EXERCISE REQUIREMENTS: Copy the lines of the listing below word for word, beginning at the line that contains "Toggle 简约 simple view mode" and stopping after the line that contains "The width and height of the screenshot is (1024, 598).". Include both of those lines and nothing else.

Listing for finding displayed items:
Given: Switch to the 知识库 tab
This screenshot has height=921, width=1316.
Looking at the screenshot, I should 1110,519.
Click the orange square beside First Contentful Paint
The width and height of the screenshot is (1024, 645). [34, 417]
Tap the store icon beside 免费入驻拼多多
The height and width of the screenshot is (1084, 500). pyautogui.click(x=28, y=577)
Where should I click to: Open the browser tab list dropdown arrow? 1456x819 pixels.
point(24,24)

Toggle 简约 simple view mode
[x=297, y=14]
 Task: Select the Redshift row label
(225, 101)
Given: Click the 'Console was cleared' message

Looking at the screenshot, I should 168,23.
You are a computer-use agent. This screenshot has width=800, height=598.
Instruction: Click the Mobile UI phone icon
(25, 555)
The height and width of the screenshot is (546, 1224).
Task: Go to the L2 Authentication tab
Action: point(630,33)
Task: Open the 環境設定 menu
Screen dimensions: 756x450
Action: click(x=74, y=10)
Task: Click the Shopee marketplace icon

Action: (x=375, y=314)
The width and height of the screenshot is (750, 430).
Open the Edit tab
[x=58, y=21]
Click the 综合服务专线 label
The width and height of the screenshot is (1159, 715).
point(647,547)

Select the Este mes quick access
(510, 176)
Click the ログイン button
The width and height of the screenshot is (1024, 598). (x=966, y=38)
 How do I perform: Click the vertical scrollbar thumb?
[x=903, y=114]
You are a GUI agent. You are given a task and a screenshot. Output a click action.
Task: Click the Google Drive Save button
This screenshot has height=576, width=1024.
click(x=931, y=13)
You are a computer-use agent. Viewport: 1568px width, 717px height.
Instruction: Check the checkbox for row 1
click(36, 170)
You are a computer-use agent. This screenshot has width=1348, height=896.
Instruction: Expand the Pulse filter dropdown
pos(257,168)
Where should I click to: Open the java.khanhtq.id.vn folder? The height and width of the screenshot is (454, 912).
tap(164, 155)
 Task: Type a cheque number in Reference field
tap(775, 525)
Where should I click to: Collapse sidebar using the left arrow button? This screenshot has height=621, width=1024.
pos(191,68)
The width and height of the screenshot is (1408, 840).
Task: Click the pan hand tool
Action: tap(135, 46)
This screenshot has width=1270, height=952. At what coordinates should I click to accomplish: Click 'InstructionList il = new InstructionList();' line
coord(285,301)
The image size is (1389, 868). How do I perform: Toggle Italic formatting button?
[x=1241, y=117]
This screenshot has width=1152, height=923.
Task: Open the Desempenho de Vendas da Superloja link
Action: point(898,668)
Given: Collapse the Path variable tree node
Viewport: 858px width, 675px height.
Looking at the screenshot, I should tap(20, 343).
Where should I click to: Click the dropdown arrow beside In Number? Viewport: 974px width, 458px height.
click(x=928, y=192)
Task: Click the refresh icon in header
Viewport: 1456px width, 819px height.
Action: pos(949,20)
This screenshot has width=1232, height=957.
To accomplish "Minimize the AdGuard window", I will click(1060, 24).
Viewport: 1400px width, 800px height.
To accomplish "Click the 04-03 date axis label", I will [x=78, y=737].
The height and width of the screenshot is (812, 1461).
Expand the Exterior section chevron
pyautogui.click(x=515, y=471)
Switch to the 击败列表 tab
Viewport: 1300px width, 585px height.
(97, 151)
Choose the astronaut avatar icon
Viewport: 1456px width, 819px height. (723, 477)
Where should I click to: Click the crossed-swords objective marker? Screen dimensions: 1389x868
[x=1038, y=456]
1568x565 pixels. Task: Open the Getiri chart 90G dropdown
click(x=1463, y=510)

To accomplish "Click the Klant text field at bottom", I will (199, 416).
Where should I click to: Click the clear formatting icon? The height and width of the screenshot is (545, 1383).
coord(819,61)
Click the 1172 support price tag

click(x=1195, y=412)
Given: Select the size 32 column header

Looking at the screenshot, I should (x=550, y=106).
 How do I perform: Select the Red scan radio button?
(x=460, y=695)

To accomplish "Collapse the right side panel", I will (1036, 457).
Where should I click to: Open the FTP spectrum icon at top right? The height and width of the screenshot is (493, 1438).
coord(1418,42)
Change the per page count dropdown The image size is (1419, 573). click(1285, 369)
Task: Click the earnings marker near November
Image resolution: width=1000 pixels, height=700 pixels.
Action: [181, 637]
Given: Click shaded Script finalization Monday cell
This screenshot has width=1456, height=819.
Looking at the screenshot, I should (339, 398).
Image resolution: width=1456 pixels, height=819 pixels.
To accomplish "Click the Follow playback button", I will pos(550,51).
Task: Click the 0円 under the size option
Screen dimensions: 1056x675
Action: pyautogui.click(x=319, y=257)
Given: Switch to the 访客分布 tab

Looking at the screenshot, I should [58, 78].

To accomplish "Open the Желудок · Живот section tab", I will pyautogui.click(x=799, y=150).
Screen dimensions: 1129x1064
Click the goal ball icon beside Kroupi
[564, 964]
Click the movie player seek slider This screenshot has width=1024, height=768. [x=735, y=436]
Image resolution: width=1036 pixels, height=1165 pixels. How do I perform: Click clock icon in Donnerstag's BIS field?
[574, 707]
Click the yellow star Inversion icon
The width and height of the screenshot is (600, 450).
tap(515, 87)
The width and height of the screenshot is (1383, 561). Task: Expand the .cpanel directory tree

ANSWER TO THIS PROBLEM:
Toggle 简约 simple view mode
[x=297, y=14]
 Task: Select the Redshift row label
(225, 101)
Given: Click the 'Console was cleared' message

Looking at the screenshot, I should 168,23.
You are a computer-use agent. This screenshot has width=800, height=598.
Instruction: Click the Mobile UI phone icon
(25, 555)
The height and width of the screenshot is (546, 1224).
Task: Go to the L2 Authentication tab
Action: point(630,33)
Task: Open the 環境設定 menu
Screen dimensions: 756x450
Action: click(x=74, y=10)
Task: Click the Shopee marketplace icon

Action: (x=375, y=314)
The width and height of the screenshot is (750, 430).
Open the Edit tab
[x=58, y=21]
Click the 综合服务专线 label
The width and height of the screenshot is (1159, 715).
point(647,547)

Select the Este mes quick access
(510, 176)
Click the ログイン button
The width and height of the screenshot is (1024, 598). (x=966, y=38)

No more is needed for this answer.